- EXERCISE DETAILS -
Find the line that contains "The image size is (1183, 798)."; then retype it and each line after it, exactly, through the final line of the data below.

==== TASK INPUTS

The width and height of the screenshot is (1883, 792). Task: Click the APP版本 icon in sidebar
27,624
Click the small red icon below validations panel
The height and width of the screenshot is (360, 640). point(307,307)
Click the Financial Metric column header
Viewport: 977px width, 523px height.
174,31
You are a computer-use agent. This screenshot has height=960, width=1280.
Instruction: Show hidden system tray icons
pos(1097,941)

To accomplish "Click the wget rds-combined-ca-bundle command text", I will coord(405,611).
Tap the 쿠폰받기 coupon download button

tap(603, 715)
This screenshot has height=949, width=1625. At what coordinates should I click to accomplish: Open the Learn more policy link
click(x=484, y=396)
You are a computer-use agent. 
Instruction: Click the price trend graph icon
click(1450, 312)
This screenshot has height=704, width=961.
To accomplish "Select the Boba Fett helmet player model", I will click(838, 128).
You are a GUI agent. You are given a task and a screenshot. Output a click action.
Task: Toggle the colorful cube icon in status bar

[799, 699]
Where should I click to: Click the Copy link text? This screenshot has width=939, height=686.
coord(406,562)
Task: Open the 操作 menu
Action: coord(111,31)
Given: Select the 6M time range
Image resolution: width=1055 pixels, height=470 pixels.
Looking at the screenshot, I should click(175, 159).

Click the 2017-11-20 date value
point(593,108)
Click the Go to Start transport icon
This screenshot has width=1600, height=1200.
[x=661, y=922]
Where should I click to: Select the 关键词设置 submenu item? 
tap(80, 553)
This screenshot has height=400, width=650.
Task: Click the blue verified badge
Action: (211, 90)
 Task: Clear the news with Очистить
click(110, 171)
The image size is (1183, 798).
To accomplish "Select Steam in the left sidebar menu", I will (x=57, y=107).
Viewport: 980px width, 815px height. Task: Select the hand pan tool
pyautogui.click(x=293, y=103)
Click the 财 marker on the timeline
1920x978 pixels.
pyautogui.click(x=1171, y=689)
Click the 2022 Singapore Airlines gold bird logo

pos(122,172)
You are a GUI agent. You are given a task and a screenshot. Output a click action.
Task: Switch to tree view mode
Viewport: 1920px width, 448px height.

========

- TASK RESPONSE -
The image size is (1183, 798).
To accomplish "Select Steam in the left sidebar menu", I will (x=57, y=107).
Viewport: 980px width, 815px height. Task: Select the hand pan tool
pyautogui.click(x=293, y=103)
Click the 财 marker on the timeline
1920x978 pixels.
pyautogui.click(x=1171, y=689)
Click the 2022 Singapore Airlines gold bird logo

pos(122,172)
You are a GUI agent. You are given a task and a screenshot. Output a click action.
Task: Switch to tree view mode
Viewport: 1920px width, 448px height.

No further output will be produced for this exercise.